§ Persyaratan Tugas
Salin ulang dengan tepat bagian teks halaman tentang RKUHP di bawah ini, dari "Jumat, 5 Juli" sampai "Beragama Atau Berkeyakinan.".

Dark/Light Mode

Masih Ada Penolakan Terhadap RKUHP, Kali Ini Mengenai Pasal Penodaan Agama

PRATIWI FEBRY : Ganti Penghinaan Dengan Siar Kebencian

Jumat, 5 Juli 2019 11:33 WIB
Masih Ada Penolakan Terhadap RKUHP, Kali Ini Mengenai Pasal Penodaan Agama PRATIWI FEBRY : Ganti Penghinaan Dengan Siar Kebencian

RM.id  Rakyat Merdeka - Komisi III DPR mengklaim telah merampungkan 99 persen Rancangan tentang Kitab Undang-Undang Hukum Pidana (RKUHP). Menurut Komisi III DPR, RKUHP tinggal pada tahap sinkronisasi dan ditargetkan rampung pada masa sidang ini. Meski begitu, masih ada saja LSM yang meminta supaya RKUHP tidak segera disahkan. Kali ini yang mengajukan penolakan adalah Koalisi Advokasi Kemerdekaan Beragama Atau Berkeyakinan.

§ Informasi yang Diberikan

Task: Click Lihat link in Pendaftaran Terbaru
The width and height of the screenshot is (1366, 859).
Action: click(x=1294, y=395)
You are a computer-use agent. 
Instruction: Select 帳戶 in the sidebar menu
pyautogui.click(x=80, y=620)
* * *
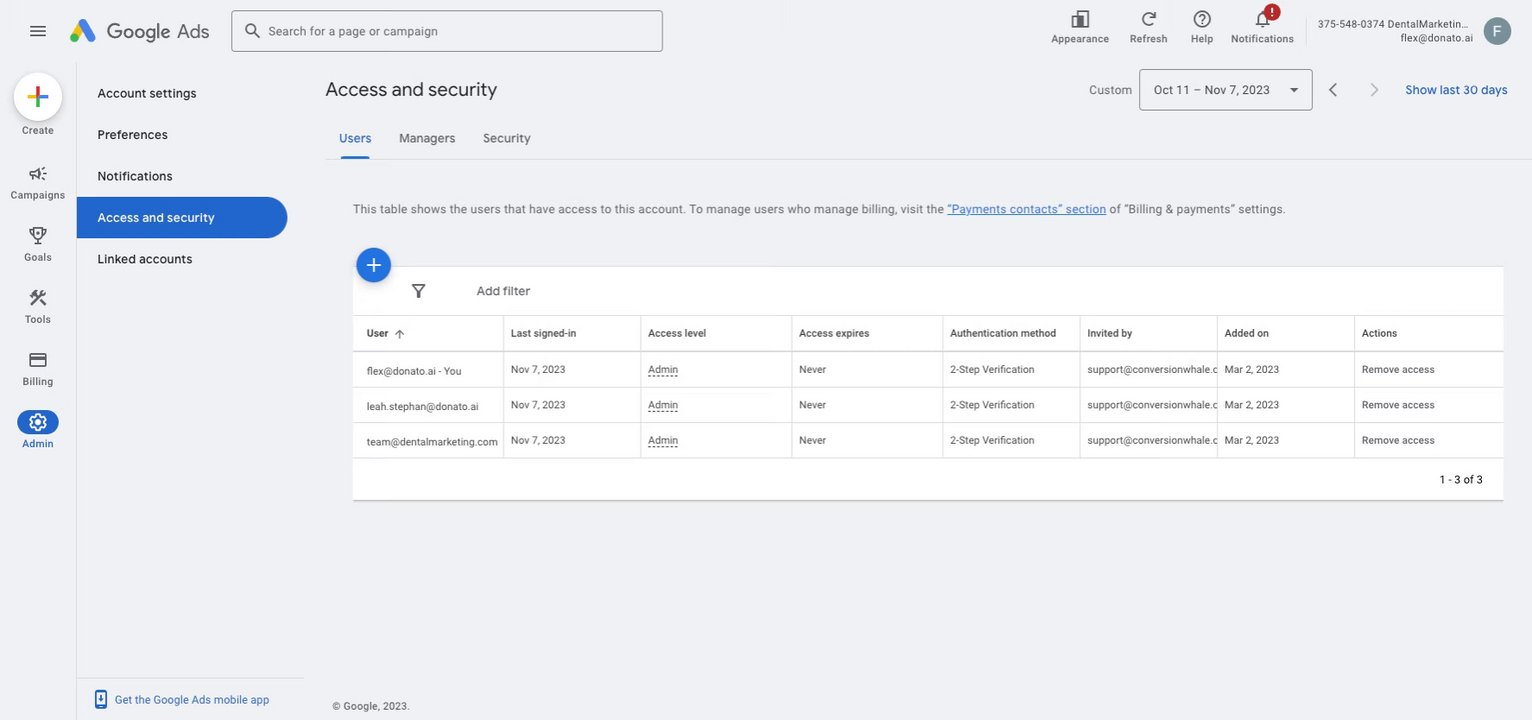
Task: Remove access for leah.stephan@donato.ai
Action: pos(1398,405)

§ Penyelesaian Tugas
Jumat, 5 Juli 2019 11:33 WIB
Masih Ada Penolakan Terhadap RKUHP, Kali Ini Mengenai Pasal Penodaan Agama PRATIWI FEBRY : Ganti Penghinaan Dengan Siar Kebencian

RM.id  Rakyat Merdeka - Komisi III DPR mengklaim telah merampungkan 99 persen Rancangan tentang Kitab Undang-Undang Hukum Pidana (RKUHP). Menurut Komisi III DPR, RKUHP tinggal pada tahap sinkronisasi dan ditargetkan rampung pada masa sidang ini. Meski begitu, masih ada saja LSM yang meminta supaya RKUHP tidak segera disahkan. Kali ini yang mengajukan penolakan adalah Koalisi Advokasi Kemerdekaan Beragama Atau Berkeyakinan.